▸ What you should do
What lines of the material below include the string "agent"? Copy all of them.

▸ Records shown
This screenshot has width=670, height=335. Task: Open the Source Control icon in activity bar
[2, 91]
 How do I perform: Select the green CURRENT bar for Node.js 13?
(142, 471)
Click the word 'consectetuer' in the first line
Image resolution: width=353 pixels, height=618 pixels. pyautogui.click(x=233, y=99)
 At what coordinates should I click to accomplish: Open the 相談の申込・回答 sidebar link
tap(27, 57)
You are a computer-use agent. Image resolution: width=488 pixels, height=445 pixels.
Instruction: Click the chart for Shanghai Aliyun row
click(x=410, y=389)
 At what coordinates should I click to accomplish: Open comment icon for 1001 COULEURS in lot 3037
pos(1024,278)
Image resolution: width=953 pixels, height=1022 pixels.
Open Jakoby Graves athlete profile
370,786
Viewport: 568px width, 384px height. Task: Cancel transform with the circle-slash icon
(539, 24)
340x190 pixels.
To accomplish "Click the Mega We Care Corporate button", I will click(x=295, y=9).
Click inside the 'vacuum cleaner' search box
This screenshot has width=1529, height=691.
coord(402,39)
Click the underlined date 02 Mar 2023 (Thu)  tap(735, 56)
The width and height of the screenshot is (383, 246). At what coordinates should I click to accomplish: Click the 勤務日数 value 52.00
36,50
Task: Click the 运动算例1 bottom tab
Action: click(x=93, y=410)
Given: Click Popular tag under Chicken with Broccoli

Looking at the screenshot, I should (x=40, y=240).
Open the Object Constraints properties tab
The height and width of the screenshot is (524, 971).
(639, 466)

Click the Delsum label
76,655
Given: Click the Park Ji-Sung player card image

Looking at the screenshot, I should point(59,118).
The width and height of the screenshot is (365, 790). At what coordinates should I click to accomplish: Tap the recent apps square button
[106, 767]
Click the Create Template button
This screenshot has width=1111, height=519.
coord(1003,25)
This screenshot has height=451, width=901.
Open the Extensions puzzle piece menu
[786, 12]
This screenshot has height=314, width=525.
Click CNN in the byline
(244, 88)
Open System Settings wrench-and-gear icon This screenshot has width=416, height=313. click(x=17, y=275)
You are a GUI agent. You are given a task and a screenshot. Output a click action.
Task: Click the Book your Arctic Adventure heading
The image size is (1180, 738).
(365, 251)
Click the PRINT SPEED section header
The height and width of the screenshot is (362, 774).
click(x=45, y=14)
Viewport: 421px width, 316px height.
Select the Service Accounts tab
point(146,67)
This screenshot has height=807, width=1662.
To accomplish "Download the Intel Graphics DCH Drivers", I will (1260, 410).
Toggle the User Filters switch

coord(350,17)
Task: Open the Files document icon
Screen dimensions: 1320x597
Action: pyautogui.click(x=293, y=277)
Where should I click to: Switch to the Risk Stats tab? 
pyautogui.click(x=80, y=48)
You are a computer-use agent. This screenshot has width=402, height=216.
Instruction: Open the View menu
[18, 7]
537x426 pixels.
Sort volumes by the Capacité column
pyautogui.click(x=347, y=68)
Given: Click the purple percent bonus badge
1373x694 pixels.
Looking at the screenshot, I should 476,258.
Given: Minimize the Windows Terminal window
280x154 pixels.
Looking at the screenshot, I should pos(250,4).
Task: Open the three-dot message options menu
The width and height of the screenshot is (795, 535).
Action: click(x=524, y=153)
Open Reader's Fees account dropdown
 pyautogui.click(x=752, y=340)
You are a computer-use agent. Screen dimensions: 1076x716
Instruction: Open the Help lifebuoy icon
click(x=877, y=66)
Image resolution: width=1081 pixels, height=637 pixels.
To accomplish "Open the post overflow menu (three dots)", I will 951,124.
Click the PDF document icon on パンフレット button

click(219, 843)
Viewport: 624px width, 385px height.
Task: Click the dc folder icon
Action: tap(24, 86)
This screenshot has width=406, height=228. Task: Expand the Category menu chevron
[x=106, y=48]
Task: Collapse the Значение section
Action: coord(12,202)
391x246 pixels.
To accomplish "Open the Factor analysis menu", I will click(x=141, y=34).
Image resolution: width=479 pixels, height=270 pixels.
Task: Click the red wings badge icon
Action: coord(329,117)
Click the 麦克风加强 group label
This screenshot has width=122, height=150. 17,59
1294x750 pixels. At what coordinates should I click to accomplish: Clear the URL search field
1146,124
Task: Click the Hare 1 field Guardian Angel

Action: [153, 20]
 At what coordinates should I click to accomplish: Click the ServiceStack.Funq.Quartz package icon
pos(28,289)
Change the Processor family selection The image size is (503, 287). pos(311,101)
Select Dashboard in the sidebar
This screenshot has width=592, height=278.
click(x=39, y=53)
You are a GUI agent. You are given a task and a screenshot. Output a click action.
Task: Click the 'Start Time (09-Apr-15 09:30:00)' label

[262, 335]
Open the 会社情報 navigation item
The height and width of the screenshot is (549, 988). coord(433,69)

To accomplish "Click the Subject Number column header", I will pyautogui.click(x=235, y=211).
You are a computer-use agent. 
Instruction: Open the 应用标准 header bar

▸ Your solution
You are a computer-use agent. Image resolution: width=488 pixels, height=445 pixels.
You are a GUI agent. You are given a task and a screenshot. Output a click action.
You are a computer-use agent. This screenshot has width=402, height=216.
You are a computer-use agent. Screen dimensions: 1076x716
You are a GUI agent. You are given a task and a screenshot. Output a click action.
You are a computer-use agent. 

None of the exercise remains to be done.